Required work
Rewrite the material below, replacing "baby's ear" with "infant's ear" everywhere it appears and leaving everything else unchanged.

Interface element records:
☆ ☆ ☆ ☆ ☆ ☆ ☆

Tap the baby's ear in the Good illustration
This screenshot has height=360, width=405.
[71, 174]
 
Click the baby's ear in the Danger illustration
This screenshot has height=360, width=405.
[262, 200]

☆ ☆ ☆ ☆ ☆ ☆ ☆

Exercise solution
Tap the infant's ear in the Good illustration
This screenshot has height=360, width=405.
[71, 174]
 
Click the infant's ear in the Danger illustration
This screenshot has height=360, width=405.
[262, 200]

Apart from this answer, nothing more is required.